Abcam, a global leader in the supply of life science research tools, which entered into a definitive agreement on August 26, 2023 relating to its proposed acquisition by Danaher Corporation, today announced that its shareholders have approved the proposal for Danaher to acquire all of the outstanding shares of Abcam for $24.00 per share in cash.
“On behalf of Abcam’s Board of Directors, I would like to thank all our shareholders for their support for the Transaction,” said Peter Allen, Chairman of the Board. “With this approval, we are focused on moving swiftly toward transaction close and ensuring a successful transition to deliver maximum value to our shareholders, employees, and customers.”

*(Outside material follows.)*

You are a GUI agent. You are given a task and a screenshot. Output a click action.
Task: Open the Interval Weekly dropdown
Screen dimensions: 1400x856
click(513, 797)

“We are thrilled shareholders have overwhelmingly approved the Transaction. This outcome has arrived at the right time for Abcam to embark on the next chapter in its story within the Danaher family.” said Alan Hirzel, Chief Executive Officer of Abcam. “Our employees and customers are poised to benefit once the remaining conditions have been satisfied and closing has occurred. We look forward to harnessing the power of the Danaher Business System to ensure Abcam plays its part in enabling progress in the life sciences.”
Voting results of the Court Meeting and General Meeting
At the Court Meeting, a majority in number of Scheme Shareholders who voted (either in person or by proxy) and who together represented 89.74 percent in value of all Scheme Shares voted by such Scheme Shareholders, voted in favour of the resolution to approve the Scheme. The resolution was accordingly passed.
At the General Meeting, 89.42 percent of votes were cast in favour of the Resolution to approve the implementation of the Scheme, including the adoption of the amended articles of association of Abcam. The Resolution was therefore passed by the requisite majority of Abcam Shareholders.
The full text of the resolutions put to the Court Meeting and General Meeting are set out in the scheme circular published by Abcam on October 5, 2023 (the ‘Scheme Circular’).
The Transaction remains subject to the sanction of the Scheme by the High Court of Justice of England and Wales, the satisfaction of certain antitrust conditions, and the satisfaction or waiver (if applicable) of certain other customary closing conditions as set out in Part III of the Scheme Circular.
Capitalized terms in this announcement, unless otherwise defined, have the same meanings as set out in the Scheme Circular.